图1.用于青光眼发病和进展预测的深度学习系统设计、验证流程示意图。
图2. 深度学习模型热图提示人工智能模型预测发病(A、B)及进展(C、D)主要关注视盘边缘和盘沿上、下血管弓区域,与临床上的关注点极为相似。
青光眼是全球首位不可逆性致盲眼病。据《中国青光眼指南》报道,2020年我国青光眼患者约2100万,其中致盲人数达567万,每1000个人就有4个因青光眼失明;且青光眼发病隐匿,确诊时大部分患者已经进入中晚期,已成为重大的公共卫生问题。若能提前预测受试者青光眼发病与进展的风险,则可以提前干预、密切随访,降低青光眼造成的视功能损伤。近年来AI技术在青光眼诊断领域取得了长足进展,张教授团队成功研发基于眼底彩照的青光眼发病与进展预测系统,是青光眼领域第一个完善且经过外部验证的青光眼发病及进展预测算法。
近年来,在中山眼科中心临床研究中心平台支持下,张秀兰教授团队从青光眼数据库构建到算法开发进行了深入探索,创建了目前国际上最完备的集青光眼预防、筛查、诊断一体化智能系统(iGlaucoma),发表了16篇相关高质量论著,10篇发表于中科院医学类1区期刊,包括NPJ Digital Medicine、Ophthalmology、Medical Image Analysis、IEEE Transactions on Medical Imaging等,申请中发明专利9项(含2项PCT专利)、获批1项,获批软件著作权1项。建立了全球最大的眼科多病种精标数据共享平台iChallenge(https://ichallenge.grand-challenge.com)支撑292篇科研论文发表(截至2022年4月26日),团队牵头制定我国首个关于眼底彩照数据质量控制规范的团体标准《眼底彩照标注与质量控制规范(T/CAQI 166-2020)》并在WHO-ITU立项(编号SG16-TD227/WP2),为规范新兴的眼科AI发展做出了重要贡献。未来团队将继续探索应用AI技术简化、统一青光眼诊疗流程,实现青光眼诊疗标准化、数字化、智能化。
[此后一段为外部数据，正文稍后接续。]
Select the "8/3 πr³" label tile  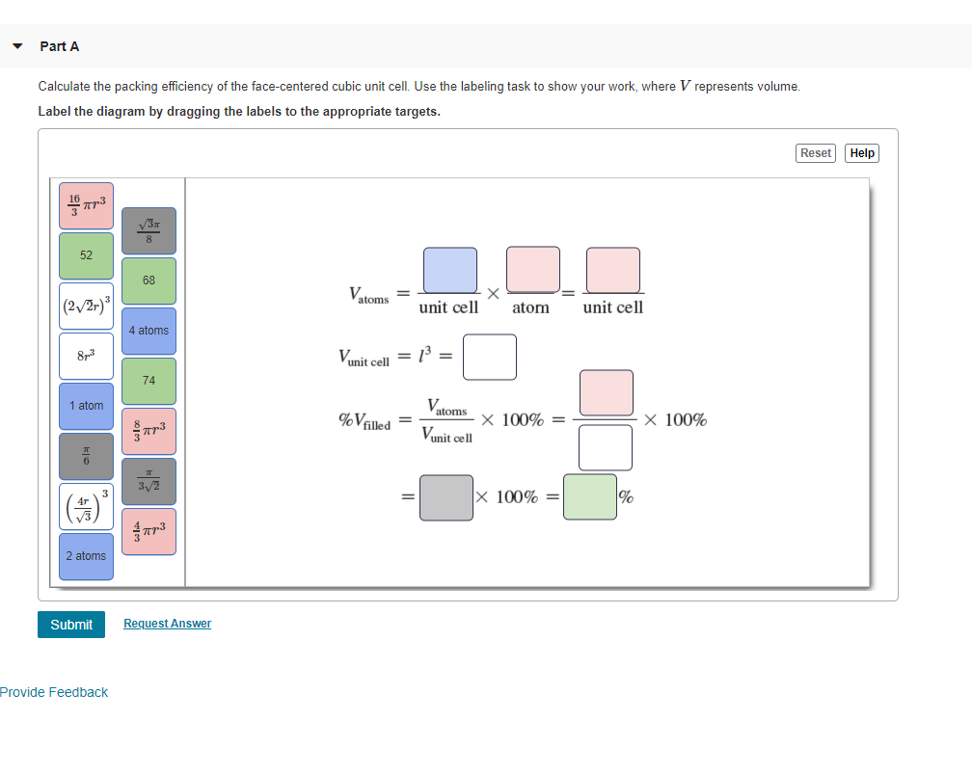[x=149, y=431]
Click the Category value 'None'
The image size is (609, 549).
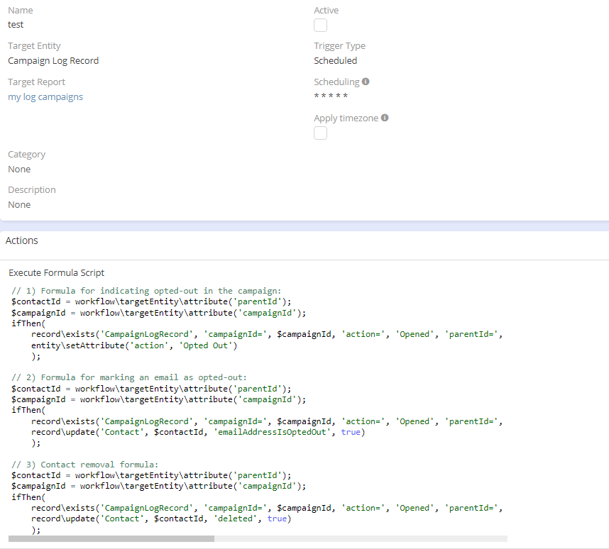[19, 170]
该论著第一作者为李飞(中山眼科中心,排名第一)、苏远东(四川大学)、林凤彬(中山眼科中心)、李志焕(澳门科技大学);张秀兰(中山眼科中心,最后通讯作者)、张康(澳门科技大学)为并列通讯作者。中山大学中山眼科中心、眼科学国家重点实验室及广东省眼部疾病临床医学研究中心为第一单位。国内23家单位共28个研究者共同参与了此项研究。